TIDMEVR TIDMEVRZ
RNS Number : 2902W
Evraz Plc
27 January 2012
NOT FOR RELEASE, PUBLICATION OR DISTRIBUTION IN WHOLE OR IN
PART, IN, INTO OR FROM ANY JURISDICTION WHERE TO DO SO WOULD
CONSTITUTE A VIOLATION OF THE RELEVANT LAWS OF SUCH
JURISDICTION
27 January 2012
EVRAZ plc ("New Evraz" or the "Company") and Evraz Group S.A.
("Existing Evraz")
Recommended share exchange offer by EVRAZ plc to acquire up to
100% of the issued and outstanding share capital of Existing Evraz,
to effect a re-domiciliation of Existing Evraz and its subsidiaries
by the insertion of New Evraz as a new holding company (the
"Group")
Fourth Closing
and
Extension of Share Exchange Offer to 7 February 2012
Introduction
On 17 October 2011, the board of directors of each of Existing
Evraz and New Evraz announced a recommended share exchange offer by
New Evraz (the "Offer") for the entire share capital of Existing
Evraz (the "Existing Shares"), including those Existing Shares
represented by GDRs (the "Existing GDRs" and, together with the
Existing Shares, the "Existing Securities") in exchange for newly
issued ordinary shares in New Evraz (the "New Shares"). The full
terms of the Offer were set out in the offer document published by
New Evraz on 17 October 2011 (the "Offer Document").
On 7 November 2011, the Offer was declared wholly unconditional,
with valid acceptances having been received in respect of
145,917,653.67 Existing Shares (including Existing Shares
represented by Existing GDRs) (representing approximately 98.01%
per cent. of the Existing Shares), and 1,313,258,883 New Shares
were admitted to the Official List of the UK Listing Authority and
to trading on the London Stock Exchange ("LSE") ("Admission").

◆ GIVEN INFORMATION:
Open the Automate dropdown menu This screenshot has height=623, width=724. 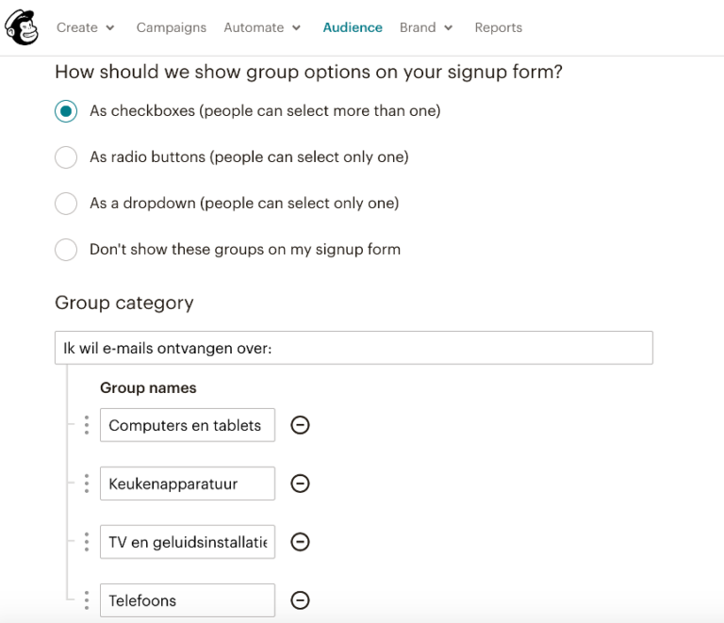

◆ TASK DETAILS:
Please write out the Evraz announcement again, beginning at the words "TIDMEVR TIDMEVRZ" and stopping after "Evraz Group S.A.", and swap "27 January 2012" for "30 January 2012". The data here stands apart from the Evraz announcement.

◆ ANSWER FOR THE TASK:
TIDMEVR TIDMEVRZ
RNS Number : 2902W
Evraz Plc
30 January 2012
NOT FOR RELEASE, PUBLICATION OR DISTRIBUTION IN WHOLE OR IN
PART, IN, INTO OR FROM ANY JURISDICTION WHERE TO DO SO WOULD
CONSTITUTE A VIOLATION OF THE RELEVANT LAWS OF SUCH
JURISDICTION
30 January 2012
EVRAZ plc ("New Evraz" or the "Company") and Evraz Group S.A.